Indian service tax regime excludes services exported out of India from the payment of service tax. One of the essential criteria for supply of service to qualify as exports is the use of such services by the recipient outside India.

One significant segment of service providers are the Indian arms of offshore businesses engaged in providing services such as promotion, marketing and support services to their offshore affiliates.

Supply of commodities or services, for which the promotion and marketing is undertaken, is effected to Indian customers directly by such offshore businesses. Such services should qualify as exports if they can be said to be used outside India by the offshore businesses.

It is a fair argument to take that since such services are used by the offshore business in formulating strategies and business decisions outside India, they should be regarded as being used outside India. As an alternative, such services may be argued as being used in India on the basis that they are ultimately used for Indian businesses of the offshore entities. These conflicting arguments are likely to result in disputes with regard to the export status of such services.

Demand raised on Microsoft India for non-payment of service tax on provision of promotion and marketing services to its Singapore entity is an instance of dispute in the area. In such cases, the Revenue has sought to deny export status of such services. Presently, the instances of such service tax disputes are relatively few. However, the issue is likely to cover a much larger base of such service providers.

Recent judgements at the second level of appeal seem to be leaning in favour of export status of such services, but the position is far from settled. The issue is likely to result in a long drawn litigation before the law finally settles.
At this stage, it is also relevant to note that when these services are provided by an offshore entity to a service recipient in India, such services are treated as imports under the service tax laws and require the Indian service recipient to make payment of service tax on such imports. Hence, in case the argument of ultimate use in India of such services is adopted, thereby denying export status to such services, it would result in the anomaly that different yardsticks would be applied for exports and imports.

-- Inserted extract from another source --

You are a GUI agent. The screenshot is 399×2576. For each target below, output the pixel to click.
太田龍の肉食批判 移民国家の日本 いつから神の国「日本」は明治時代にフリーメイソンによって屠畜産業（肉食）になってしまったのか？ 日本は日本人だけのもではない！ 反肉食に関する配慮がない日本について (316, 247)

It is therefore relevant to note that GATS outlines the criteria for services to qualify as cross-border trading between member nations. In case of provision or receipt of services meeting the said criteria, the issue of taxation by both the nations to the transaction assumes importance. It would be prudent for the Indian law makers to be sensitive to possibilities of double taxation in such cases and provide appropriate relief by way of suitable amendments to the existing framework of service exports.